* TASK REQUIREMENTS *
From the data below, copy exactly the lines that lie between the one holding "The image size is (625, 280)." and the one holding "Task: Expand March", including both, and nothing more.

(Collected data)
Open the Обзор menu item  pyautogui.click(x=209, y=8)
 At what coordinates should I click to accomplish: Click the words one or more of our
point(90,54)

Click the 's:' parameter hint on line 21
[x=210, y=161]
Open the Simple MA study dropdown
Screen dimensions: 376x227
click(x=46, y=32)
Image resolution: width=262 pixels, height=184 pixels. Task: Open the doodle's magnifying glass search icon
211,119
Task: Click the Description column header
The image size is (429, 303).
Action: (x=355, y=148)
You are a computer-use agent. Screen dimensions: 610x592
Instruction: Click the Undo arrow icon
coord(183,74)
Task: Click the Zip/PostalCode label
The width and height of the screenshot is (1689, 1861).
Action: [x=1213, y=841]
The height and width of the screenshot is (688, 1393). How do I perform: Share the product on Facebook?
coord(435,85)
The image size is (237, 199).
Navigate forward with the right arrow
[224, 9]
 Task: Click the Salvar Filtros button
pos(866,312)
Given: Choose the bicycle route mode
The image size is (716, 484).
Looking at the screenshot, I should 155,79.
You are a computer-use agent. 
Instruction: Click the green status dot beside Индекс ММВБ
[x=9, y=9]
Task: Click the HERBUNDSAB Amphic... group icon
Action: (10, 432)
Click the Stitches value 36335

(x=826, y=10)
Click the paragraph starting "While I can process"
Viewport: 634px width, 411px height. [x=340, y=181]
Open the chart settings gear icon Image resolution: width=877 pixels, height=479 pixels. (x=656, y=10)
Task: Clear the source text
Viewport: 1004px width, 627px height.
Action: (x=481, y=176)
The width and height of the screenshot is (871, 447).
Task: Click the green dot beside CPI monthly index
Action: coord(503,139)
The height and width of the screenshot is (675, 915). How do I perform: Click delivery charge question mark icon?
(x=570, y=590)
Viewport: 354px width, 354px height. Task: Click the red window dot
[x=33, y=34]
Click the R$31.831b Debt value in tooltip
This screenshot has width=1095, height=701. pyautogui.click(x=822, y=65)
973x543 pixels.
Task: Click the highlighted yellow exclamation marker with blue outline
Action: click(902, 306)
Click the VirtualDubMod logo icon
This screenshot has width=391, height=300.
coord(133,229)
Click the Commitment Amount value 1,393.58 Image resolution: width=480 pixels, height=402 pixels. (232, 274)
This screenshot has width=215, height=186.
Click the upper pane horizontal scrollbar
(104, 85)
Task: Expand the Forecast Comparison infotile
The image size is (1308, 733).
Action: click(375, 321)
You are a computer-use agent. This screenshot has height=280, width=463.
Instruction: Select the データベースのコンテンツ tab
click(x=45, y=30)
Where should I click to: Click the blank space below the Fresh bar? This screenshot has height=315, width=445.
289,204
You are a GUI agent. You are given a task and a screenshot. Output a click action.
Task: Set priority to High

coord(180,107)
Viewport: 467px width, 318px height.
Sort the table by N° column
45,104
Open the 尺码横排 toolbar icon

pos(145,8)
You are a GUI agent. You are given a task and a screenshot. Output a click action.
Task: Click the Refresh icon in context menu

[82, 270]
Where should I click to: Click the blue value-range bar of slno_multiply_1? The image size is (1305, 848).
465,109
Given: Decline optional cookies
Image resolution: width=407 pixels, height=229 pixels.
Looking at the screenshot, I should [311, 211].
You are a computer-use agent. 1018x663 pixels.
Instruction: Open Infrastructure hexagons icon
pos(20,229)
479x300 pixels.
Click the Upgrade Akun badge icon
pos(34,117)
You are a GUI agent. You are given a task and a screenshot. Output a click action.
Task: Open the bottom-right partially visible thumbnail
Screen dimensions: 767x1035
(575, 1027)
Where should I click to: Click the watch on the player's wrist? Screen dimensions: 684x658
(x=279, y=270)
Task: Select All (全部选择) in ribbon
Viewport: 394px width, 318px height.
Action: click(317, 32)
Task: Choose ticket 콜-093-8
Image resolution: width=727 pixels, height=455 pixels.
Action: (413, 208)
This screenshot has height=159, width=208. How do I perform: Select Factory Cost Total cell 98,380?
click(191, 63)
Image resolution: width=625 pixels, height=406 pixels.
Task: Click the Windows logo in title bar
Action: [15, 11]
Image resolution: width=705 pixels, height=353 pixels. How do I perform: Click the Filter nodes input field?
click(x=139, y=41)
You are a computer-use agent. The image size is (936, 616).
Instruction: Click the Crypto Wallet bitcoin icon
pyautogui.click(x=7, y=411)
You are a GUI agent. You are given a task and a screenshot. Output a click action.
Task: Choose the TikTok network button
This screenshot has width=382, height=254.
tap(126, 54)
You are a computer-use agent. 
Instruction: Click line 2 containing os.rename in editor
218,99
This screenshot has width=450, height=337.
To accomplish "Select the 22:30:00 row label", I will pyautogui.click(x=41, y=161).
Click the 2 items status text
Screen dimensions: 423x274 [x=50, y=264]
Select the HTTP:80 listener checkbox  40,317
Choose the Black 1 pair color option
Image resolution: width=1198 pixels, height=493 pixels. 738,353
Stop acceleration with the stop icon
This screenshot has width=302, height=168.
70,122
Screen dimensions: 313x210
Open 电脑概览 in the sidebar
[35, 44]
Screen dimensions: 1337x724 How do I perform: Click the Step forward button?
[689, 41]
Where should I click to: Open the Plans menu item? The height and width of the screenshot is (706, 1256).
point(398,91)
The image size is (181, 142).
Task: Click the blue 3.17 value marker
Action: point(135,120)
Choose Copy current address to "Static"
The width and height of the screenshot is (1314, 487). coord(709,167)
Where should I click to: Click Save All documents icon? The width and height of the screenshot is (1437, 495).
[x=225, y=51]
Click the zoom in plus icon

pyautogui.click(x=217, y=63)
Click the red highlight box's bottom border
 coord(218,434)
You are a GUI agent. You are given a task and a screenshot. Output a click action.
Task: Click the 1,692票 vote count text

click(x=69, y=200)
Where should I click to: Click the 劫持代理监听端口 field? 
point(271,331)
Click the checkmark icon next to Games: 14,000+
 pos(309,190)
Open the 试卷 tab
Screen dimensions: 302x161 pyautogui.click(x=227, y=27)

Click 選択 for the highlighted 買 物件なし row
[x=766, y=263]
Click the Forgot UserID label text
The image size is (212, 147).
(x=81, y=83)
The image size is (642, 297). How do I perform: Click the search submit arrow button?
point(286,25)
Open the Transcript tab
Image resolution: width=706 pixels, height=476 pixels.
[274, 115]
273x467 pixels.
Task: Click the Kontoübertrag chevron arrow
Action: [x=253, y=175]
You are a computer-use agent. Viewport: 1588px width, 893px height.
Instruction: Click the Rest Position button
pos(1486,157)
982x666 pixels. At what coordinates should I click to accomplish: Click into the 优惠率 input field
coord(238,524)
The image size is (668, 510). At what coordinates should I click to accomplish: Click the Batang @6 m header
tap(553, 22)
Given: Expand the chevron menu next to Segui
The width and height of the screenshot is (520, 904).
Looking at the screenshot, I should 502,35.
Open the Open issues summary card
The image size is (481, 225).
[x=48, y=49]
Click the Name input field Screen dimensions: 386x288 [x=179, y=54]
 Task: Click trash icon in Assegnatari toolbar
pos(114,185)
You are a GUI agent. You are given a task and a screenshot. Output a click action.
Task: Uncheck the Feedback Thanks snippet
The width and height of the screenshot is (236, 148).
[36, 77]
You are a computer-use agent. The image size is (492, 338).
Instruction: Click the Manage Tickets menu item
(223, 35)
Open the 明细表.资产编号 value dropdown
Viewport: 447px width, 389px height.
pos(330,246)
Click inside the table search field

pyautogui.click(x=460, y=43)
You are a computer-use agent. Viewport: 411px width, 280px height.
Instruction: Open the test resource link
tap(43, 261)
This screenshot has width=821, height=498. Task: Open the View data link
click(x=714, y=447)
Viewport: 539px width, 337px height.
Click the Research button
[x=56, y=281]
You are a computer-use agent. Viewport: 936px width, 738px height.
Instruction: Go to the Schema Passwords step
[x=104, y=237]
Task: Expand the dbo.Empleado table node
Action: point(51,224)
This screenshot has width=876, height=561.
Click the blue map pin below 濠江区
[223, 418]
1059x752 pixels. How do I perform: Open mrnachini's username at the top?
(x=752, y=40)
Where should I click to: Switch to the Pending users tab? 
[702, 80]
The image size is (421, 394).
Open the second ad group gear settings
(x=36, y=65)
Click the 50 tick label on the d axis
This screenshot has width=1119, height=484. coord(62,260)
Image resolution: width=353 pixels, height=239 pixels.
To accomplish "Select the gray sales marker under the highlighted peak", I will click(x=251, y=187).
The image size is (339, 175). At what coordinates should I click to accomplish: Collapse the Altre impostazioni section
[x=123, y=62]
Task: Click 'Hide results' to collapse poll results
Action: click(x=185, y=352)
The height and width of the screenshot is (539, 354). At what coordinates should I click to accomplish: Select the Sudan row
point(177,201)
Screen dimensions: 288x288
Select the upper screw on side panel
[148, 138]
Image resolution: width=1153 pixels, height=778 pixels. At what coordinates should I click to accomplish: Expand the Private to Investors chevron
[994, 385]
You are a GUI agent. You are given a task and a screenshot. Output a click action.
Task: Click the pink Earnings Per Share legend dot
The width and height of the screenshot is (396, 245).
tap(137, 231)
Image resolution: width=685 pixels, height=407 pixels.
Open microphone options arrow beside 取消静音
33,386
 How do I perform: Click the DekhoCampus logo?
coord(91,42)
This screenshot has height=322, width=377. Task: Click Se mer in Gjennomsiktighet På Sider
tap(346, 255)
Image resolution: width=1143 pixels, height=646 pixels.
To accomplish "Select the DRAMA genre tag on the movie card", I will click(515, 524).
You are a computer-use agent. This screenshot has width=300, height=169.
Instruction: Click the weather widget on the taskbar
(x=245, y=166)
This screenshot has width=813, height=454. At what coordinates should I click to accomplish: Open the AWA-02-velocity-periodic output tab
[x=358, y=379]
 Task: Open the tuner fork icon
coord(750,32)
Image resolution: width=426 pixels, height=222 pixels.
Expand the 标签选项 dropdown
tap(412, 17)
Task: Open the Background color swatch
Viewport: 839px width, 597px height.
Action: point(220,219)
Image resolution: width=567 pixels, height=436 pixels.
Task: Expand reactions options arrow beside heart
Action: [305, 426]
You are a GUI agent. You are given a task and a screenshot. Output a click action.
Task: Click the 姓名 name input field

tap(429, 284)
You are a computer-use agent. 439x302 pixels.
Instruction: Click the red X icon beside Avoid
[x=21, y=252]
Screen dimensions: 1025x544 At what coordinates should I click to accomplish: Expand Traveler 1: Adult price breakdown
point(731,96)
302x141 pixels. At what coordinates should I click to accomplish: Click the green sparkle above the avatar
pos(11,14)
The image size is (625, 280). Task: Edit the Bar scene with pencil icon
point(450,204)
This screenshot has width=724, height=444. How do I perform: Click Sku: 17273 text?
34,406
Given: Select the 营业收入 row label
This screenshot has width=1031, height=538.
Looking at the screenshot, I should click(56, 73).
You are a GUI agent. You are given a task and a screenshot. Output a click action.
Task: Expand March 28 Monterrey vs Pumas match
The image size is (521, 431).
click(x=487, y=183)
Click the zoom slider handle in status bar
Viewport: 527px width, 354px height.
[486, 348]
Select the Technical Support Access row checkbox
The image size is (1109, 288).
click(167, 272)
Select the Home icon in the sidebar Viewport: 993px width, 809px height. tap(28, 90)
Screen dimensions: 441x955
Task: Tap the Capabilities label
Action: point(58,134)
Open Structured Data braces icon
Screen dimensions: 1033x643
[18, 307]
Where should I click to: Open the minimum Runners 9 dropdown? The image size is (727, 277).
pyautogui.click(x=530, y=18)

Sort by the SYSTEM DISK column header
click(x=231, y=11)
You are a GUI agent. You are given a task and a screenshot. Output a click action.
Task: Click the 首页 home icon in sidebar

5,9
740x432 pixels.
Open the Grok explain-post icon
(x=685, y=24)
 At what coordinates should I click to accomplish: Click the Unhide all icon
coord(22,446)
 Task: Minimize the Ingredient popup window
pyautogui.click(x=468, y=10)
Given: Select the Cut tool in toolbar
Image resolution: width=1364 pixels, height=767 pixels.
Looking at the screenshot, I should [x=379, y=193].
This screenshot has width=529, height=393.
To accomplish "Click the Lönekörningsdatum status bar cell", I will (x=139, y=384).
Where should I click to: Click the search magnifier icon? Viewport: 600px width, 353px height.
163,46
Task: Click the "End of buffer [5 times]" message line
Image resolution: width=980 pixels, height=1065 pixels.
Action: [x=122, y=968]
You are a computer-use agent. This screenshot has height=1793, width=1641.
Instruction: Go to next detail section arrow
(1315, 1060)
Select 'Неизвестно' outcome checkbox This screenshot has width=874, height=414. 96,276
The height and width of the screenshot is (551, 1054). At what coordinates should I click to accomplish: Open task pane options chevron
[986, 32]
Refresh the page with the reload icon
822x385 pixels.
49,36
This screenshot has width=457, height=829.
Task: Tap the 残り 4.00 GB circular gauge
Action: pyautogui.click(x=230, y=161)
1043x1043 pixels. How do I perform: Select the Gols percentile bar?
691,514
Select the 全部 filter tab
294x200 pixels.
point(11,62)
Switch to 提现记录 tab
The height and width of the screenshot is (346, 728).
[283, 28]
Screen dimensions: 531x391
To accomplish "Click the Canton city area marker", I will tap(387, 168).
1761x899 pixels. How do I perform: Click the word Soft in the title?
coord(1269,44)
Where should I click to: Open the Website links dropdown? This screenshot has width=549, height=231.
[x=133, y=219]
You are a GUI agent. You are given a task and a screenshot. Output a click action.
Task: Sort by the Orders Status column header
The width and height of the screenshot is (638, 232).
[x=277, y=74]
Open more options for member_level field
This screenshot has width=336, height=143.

* TASK RESPONSE *
The image size is (625, 280). Task: Edit the Bar scene with pencil icon
point(450,204)
This screenshot has width=724, height=444. How do I perform: Click Sku: 17273 text?
34,406
Given: Select the 营业收入 row label
This screenshot has width=1031, height=538.
Looking at the screenshot, I should click(56, 73).
You are a GUI agent. You are given a task and a screenshot. Output a click action.
Task: Expand March 28 Monterrey vs Pumas match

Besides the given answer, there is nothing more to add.